The committee that was supposed to come out with report last month, has made progress and will be submitting it soon, he said.
Replying to a question, Sinha said banks are unable to cut their base rates as per the monetary policy changes, because they carry the burden of fixed rate deposits and fixed costs to service that over a longer-time.
”Banks are not able to respond quickly to the changes in monetary conditions or monetary policy signals because they carry a fixed cost over an extended period of time,” he said, adding, this was a subject of discussion with bankers during deliberations on floating deposit rates.
When asked if the RBI — which has been discussing floating rate deposits but also stressing on fixed rate loans — is concerned over potential asset-liability mismatches, Sinha replied in the affirmative.
”Asset-liability concern, in the long-term, yes,” he said, adding that so far banks have been successful in managing the longer gestation infrastructure projects.
Though, since January, the RBI has cut repo rate by 0.50 per cent and CRR by 1.25 per cent, besides the 1 per cent SLR cut last week, the effect of the same has not been passed on to the customers by banks by lowering interest rates as a whole.

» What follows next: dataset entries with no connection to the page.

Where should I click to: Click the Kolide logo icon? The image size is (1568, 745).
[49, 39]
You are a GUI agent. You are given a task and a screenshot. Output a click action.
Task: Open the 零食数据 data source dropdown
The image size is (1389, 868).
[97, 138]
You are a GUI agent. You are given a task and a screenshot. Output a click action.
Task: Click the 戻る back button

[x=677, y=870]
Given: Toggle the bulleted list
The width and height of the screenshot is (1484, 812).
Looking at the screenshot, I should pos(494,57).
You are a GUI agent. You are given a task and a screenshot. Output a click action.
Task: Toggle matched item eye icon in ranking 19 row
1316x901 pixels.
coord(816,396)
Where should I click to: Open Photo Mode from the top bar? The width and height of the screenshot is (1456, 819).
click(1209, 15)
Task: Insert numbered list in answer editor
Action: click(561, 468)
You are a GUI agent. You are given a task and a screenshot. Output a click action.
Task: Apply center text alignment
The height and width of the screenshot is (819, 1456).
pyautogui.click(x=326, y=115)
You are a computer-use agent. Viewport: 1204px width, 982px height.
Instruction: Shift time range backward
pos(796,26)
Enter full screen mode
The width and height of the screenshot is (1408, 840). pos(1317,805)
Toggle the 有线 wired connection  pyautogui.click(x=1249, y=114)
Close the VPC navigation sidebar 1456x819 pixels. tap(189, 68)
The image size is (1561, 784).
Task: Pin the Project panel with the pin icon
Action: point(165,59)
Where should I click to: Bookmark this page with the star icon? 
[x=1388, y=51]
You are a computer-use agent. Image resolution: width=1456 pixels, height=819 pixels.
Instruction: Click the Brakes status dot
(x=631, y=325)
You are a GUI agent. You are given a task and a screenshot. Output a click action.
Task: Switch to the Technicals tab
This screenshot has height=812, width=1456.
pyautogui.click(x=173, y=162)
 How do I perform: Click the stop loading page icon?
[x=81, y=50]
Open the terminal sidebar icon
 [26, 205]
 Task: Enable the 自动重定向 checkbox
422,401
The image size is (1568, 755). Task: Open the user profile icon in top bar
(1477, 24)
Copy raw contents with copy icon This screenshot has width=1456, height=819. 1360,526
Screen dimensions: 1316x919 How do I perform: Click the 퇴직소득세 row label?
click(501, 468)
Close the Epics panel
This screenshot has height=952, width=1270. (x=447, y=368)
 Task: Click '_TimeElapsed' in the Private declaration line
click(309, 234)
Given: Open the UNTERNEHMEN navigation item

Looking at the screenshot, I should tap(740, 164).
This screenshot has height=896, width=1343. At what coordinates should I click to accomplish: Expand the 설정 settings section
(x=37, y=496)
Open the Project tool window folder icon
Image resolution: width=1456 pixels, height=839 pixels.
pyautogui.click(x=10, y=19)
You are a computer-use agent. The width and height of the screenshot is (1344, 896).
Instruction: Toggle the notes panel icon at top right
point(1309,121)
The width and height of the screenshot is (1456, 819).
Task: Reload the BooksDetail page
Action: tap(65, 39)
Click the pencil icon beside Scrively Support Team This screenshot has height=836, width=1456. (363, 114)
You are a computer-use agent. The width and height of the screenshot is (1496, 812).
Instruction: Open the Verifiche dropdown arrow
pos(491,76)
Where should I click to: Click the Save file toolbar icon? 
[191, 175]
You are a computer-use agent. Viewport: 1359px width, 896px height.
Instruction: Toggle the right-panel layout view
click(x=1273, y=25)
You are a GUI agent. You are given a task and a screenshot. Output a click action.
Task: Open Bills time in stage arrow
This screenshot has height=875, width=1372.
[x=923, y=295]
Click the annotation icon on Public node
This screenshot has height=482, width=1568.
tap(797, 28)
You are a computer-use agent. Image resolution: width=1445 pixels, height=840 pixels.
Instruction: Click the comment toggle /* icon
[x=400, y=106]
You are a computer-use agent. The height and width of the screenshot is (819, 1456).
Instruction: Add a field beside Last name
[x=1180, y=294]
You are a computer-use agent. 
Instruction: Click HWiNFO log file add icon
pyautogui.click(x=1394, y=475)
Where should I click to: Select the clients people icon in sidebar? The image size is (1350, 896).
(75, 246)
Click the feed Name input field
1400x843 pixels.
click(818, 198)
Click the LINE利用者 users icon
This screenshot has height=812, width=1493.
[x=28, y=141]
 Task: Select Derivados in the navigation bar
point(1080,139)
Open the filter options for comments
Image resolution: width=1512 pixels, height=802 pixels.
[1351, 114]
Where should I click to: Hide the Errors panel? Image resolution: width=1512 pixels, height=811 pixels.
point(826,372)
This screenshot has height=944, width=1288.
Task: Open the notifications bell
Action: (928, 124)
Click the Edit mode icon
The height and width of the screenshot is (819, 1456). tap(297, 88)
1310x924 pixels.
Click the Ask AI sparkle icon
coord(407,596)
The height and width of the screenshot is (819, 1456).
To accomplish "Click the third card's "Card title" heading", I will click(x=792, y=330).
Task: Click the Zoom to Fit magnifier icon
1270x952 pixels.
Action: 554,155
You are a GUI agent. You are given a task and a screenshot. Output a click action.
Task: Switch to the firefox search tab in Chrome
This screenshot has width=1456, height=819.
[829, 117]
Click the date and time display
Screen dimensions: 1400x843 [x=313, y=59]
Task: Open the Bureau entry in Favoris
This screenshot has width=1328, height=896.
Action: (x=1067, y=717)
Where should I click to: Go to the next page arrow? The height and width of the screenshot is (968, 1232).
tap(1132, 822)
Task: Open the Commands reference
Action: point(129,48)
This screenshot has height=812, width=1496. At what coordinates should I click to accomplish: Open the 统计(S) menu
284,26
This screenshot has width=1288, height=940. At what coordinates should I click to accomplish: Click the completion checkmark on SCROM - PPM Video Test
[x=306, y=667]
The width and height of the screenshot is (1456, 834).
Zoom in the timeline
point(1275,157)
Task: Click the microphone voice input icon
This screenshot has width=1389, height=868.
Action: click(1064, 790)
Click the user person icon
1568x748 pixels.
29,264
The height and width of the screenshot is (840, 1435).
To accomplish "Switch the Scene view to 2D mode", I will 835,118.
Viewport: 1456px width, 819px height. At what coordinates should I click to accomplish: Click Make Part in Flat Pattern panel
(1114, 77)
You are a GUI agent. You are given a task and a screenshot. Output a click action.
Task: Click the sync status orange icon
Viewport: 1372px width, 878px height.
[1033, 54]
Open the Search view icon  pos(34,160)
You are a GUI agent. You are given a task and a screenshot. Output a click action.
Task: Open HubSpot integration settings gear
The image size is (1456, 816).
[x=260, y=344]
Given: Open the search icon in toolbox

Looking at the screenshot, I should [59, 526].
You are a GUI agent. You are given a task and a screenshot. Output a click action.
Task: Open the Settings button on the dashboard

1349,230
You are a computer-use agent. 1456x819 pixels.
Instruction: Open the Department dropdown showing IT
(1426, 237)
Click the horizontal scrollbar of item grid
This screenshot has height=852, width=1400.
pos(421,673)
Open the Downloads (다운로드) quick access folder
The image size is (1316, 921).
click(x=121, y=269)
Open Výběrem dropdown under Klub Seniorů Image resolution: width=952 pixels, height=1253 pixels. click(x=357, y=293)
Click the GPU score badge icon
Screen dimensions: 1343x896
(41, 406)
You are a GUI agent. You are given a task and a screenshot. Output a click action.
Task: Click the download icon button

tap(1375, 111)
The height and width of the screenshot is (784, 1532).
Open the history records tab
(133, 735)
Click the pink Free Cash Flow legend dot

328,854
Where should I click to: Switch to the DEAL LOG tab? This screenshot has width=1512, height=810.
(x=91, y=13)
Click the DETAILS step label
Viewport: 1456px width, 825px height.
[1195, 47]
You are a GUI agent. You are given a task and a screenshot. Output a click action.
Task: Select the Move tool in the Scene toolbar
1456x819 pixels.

Some banks like State Bank and Union Bank of India, among others, have slashed interest rate on certain loan products like home loans and lending to SMEs, but have not cut the base rate, or the minimum rate of lending.
Sinha evaded a direct reply to a question on whether the spectrum could be taken as a collateral by banks lending to bidding telcos.
”If I recall, we had put some conditions around it. Essentially, these are valuation-related issues, the fact that it should be available to the banks in case there is a default, something like that,” Sinha said.